Strategi pengamanan yang diterapkan oleh Polsek Semidang Aji dilakukan melalui dua metode sekaligus, yakni pengamanan terbuka dan tertutup. Personel berseragam lengkap ditempatkan di gerbang masuk dan persimpangan jalan untuk mengatur mobilitas, sementara petugas berpakaian sipil melakukan pemantauan dari dalam kerumunan. Kombinasi ini bertujuan untuk mendeteksi dini serta mengantisipasi segala bentuk potensi gangguan keamanan dan ketertiban masyarakat (Kamtibmas).
Langkah preventif ini dilakukan bukan tanpa alasan. Kepolisian menyiagakan personel di berbagai titik distribusi jamaah Muhammadiyah di wilayah Semidang Aji untuk mencegah adanya gesekan atau kendala di lapangan. Dengan adanya penjagaan yang ketat namun tetap humanis, diharapkan warga dapat melaksanakan takbir hingga khutbah Idul Fitri dengan penuh kekhusyukan tanpa rasa khawatir akan adanya tindakan kriminalitas.
Penetapan hari raya pada Jumat, 20 Maret 2026, merujuk pada keputusan Pimpinan Pusat Muhammadiyah yang menggunakan metode Hisab Hakiki Wujudul Hilal. Melalui Kalender Hijriah Global Tunggal (KHGT) dan Maklumat Nomor 2/MLM/I.0/E/2025, warga Muhammadiyah memang telah dipastikan merayakan Lebaran lebih awal. Perbedaan waktu pelaksanaan di tengah masyarakat justru menjadi momentum bagi kepolisian untuk menunjukkan netralitas dan kesiapan dalam menjaga keberagaman ibadah.
Seluruh rangkaian ibadah Sholat Idul Fitri di wilayah tersebut berakhir dengan tertib sekitar pukul 08.00 WIB. Setelah khutbah selesai, para jamaah membubarkan diri dengan teratur di bawah pengawasan petugas yang tetap berjaga hingga lokasi benar-benar kosong. Berdasarkan pantauan di lapangan, tidak ditemukan adanya insiden menonjol atau gangguan yang berarti selama kegiatan berlangsung, menandakan tingginya kesadaran toleransi di Kecamatan Semidang Aji.

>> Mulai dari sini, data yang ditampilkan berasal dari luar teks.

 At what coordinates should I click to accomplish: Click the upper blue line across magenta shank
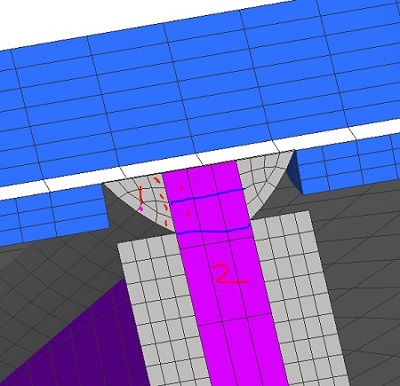(208, 196)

Secara keseluruhan, situasi keamanan di wilayah hukum Polsek Semidang Aji dilaporkan dalam keadaan aman dan sangat kondusif. Keberhasilan pengamanan ini merupakan hasil sinergi yang baik antara pihak kepolisian, tokoh agama, dan masyarakat setempat. Berakhirnya pengamanan pagi itu menandai kesiapan personel Polri untuk melanjutkan tugas berikutnya, yakni mengamankan jalur wisata dan silaturahmi warga pasca-sholat Idul Fitri.